▸ **DATA PROVIDED**
_ _ _ _
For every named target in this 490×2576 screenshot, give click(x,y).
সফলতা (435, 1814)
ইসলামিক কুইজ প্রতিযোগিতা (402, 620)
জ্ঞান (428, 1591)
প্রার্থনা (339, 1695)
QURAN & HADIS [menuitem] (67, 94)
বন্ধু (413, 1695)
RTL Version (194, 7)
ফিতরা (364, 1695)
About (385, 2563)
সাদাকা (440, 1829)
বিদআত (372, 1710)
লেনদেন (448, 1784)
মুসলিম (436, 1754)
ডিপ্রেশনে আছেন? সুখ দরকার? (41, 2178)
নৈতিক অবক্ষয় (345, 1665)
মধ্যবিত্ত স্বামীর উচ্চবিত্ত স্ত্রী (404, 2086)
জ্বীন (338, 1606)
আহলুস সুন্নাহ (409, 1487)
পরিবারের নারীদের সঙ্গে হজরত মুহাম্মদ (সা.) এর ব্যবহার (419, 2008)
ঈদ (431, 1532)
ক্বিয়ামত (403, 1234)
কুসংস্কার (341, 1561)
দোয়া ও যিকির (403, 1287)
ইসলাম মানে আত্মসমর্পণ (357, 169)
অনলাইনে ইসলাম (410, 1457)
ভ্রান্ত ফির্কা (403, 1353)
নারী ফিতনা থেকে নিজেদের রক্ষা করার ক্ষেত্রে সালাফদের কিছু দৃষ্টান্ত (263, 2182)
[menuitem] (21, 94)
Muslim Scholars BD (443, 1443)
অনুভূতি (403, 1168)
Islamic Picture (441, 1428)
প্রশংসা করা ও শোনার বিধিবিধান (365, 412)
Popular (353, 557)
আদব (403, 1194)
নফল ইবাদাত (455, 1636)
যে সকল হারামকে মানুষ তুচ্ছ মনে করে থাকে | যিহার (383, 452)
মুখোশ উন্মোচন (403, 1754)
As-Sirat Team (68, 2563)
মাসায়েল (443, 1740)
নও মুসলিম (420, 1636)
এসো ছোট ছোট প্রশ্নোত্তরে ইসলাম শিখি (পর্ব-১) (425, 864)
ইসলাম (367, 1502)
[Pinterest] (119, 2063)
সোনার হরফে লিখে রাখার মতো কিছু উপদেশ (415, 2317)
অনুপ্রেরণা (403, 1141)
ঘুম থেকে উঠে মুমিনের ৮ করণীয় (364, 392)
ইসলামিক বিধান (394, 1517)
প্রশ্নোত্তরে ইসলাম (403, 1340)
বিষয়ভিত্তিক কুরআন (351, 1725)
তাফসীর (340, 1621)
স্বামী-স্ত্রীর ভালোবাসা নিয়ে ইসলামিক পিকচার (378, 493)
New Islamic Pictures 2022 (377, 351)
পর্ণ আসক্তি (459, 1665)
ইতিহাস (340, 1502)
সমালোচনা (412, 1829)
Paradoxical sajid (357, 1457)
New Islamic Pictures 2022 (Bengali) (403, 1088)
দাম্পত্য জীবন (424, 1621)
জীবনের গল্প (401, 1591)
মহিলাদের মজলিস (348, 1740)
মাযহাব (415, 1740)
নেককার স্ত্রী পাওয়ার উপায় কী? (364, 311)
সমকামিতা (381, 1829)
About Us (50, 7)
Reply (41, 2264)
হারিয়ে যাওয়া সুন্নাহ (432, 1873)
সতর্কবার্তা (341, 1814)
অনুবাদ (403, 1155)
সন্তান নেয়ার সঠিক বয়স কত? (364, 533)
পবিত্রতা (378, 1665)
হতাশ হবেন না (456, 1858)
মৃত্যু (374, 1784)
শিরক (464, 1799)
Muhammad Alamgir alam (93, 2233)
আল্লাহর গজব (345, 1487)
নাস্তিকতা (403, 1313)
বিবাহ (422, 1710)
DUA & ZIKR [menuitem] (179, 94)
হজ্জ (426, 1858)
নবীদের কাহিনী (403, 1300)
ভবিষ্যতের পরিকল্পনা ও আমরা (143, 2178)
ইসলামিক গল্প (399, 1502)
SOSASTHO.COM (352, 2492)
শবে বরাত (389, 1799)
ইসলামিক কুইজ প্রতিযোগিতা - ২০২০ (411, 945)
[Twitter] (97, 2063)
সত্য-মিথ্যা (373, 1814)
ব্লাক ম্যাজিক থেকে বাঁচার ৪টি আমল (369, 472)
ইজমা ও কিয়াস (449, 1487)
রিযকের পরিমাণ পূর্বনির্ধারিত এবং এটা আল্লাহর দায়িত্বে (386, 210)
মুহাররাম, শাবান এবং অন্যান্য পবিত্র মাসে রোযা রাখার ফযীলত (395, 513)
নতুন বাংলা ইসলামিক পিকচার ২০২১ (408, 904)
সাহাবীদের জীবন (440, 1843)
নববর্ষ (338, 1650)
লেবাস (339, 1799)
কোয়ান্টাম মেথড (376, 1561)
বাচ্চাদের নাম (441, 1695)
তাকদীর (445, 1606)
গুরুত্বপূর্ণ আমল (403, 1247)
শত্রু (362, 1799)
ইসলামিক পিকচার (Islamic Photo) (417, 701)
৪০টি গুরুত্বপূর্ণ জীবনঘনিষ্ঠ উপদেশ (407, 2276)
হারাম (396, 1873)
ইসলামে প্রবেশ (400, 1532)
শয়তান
_ _ _ _
▸ **EXERCISE BRIEF**
Beginning at the opening line of the data, transcribe each line exactly until you reach the line with "ইসলামিক বিধান (394, 1517)", which you also include, and go no further.

▸ **ANSWER TO THIS EXERCISE**
For every named target in this 490×2576 screenshot, give click(x,y).
সফলতা (435, 1814)
ইসলামিক কুইজ প্রতিযোগিতা (402, 620)
জ্ঞান (428, 1591)
প্রার্থনা (339, 1695)
QURAN & HADIS [menuitem] (67, 94)
বন্ধু (413, 1695)
RTL Version (194, 7)
ফিতরা (364, 1695)
About (385, 2563)
সাদাকা (440, 1829)
বিদআত (372, 1710)
লেনদেন (448, 1784)
মুসলিম (436, 1754)
ডিপ্রেশনে আছেন? সুখ দরকার? (41, 2178)
নৈতিক অবক্ষয় (345, 1665)
মধ্যবিত্ত স্বামীর উচ্চবিত্ত স্ত্রী (404, 2086)
জ্বীন (338, 1606)
আহলুস সুন্নাহ (409, 1487)
পরিবারের নারীদের সঙ্গে হজরত মুহাম্মদ (সা.) এর ব্যবহার (419, 2008)
ঈদ (431, 1532)
ক্বিয়ামত (403, 1234)
কুসংস্কার (341, 1561)
দোয়া ও যিকির (403, 1287)
ইসলাম মানে আত্মসমর্পণ (357, 169)
অনলাইনে ইসলাম (410, 1457)
ভ্রান্ত ফির্কা (403, 1353)
নারী ফিতনা থেকে নিজেদের রক্ষা করার ক্ষেত্রে সালাফদের কিছু দৃষ্টান্ত (263, 2182)
[menuitem] (21, 94)
Muslim Scholars BD (443, 1443)
অনুভূতি (403, 1168)
Islamic Picture (441, 1428)
প্রশংসা করা ও শোনার বিধিবিধান (365, 412)
Popular (353, 557)
আদব (403, 1194)
নফল ইবাদাত (455, 1636)
যে সকল হারামকে মানুষ তুচ্ছ মনে করে থাকে | যিহার (383, 452)
মুখোশ উন্মোচন (403, 1754)
As-Sirat Team (68, 2563)
মাসায়েল (443, 1740)
নও মুসলিম (420, 1636)
এসো ছোট ছোট প্রশ্নোত্তরে ইসলাম শিখি (পর্ব-১) (425, 864)
ইসলাম (367, 1502)
[Pinterest] (119, 2063)
সোনার হরফে লিখে রাখার মতো কিছু উপদেশ (415, 2317)
অনুপ্রেরণা (403, 1141)
ঘুম থেকে উঠে মুমিনের ৮ করণীয় (364, 392)
ইসলামিক বিধান (394, 1517)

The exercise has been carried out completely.